De plus, l’indemnisation correspond souvent à la valeur de remise en état de la chose endommagée, déduction faite de sa vétusté. Lorsque le contrat prévoit une garantie « valeur à neuf », l’assuré peut obtenir ultérieurement une indemnité complémentaire, après reconstruction ou remplacement effectif du bien, dans le délai prévu par le contrat.
Pour les bâtiments, l’indemnisation intervient alors en deux temps :
- une indemnité immédiate calculée vétusté déduite ;
- une indemnité différée correspondant à la valeur à neuf après justification des travaux.
Les biens mobiliers peuvent être indemnisés selon leur valeur d’usage, leur valeur de remplacement ou leur valeur vénale selon les stipulations de la police.
Des acomptes peuvent être versés afin de permettre aux victimes de faire face aux premières dépenses. Les nouveaux textes imposent des délais relativement stricts pour la formulation des offres d’indemnisation et le versement des sommes dues.
5. Résolution d’éventuelles difficultés
En cas de désaccord sur la garantie ou le montant de l’indemnité, il convient de privilégier les modes amiables de règlement des différends.
Le recours au médiateur de l’assurance, gratuit, permet fréquemment de résoudre rapidement les litiges et suspend la prescription biennale. Les parties peuvent également recourir à une médiation conventionnelle ou judiciaire.
Le recours au juge ne doit intervenir qu’en dernier ressort. Il convient d’être particulièrement vigilant au délai de prescription de deux ans applicable aux actions dérivant du contrat d’assurance.
6. Les recours contre les responsables
Lorsque l’assurance ne couvre pas intégralement les dommages, les victimes peuvent rechercher la responsabilité des auteurs identifiés des incendies ou de leur propagation dans les conditions du droit commun.

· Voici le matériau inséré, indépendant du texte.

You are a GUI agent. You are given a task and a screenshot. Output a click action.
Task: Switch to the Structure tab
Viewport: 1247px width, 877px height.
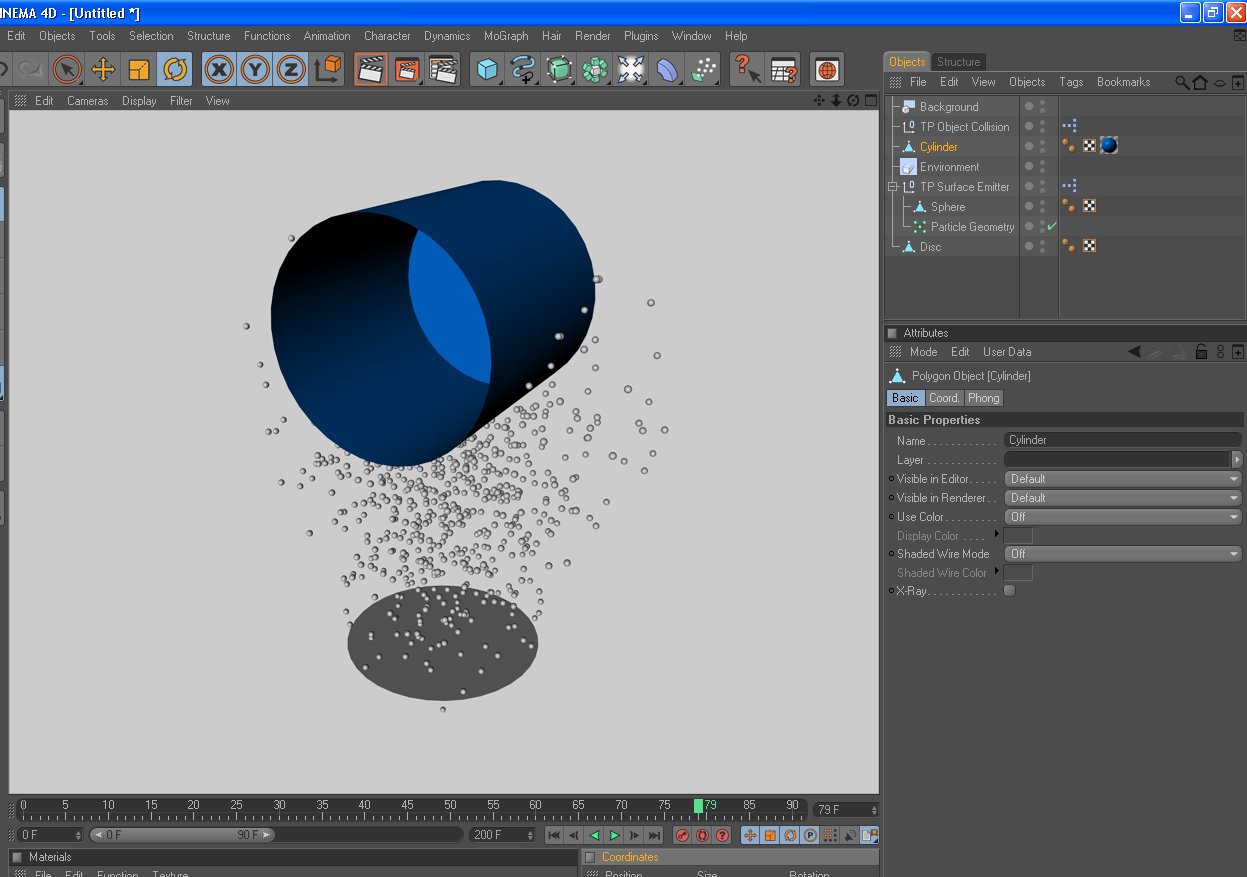click(x=958, y=62)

En cas de faute involontaire (imprudence, mégot, barbecue…), une action peut être exercée contre le responsable et directement contre son assureur de responsabilité civile. En revanche, en présence d’un incendie volontaire, aucun recours ne peut en principe être exercé contre l’assureur de responsabilité de l’auteur du dommage, sauf lorsque cette responsabilité incombe à une personne en qualité de civilement responsable d’un mineur ou d’un préposé à l’origine du feu.
Des recours seraient également envisageables contre les pouvoirs publics en cas de faute caractérisée dans la prévention ou la lutte contre les incendies, tout en rappelant que de telles actions supposent la démonstration d’une faute et d’un lien de causalité.
Enfin, lorsque les responsables sont identifiés, les victimes peuvent rechercher une réparation intégrale de leur préjudice selon les règles du droit commun, au-delà des seules limites de leur contrat d’assurance.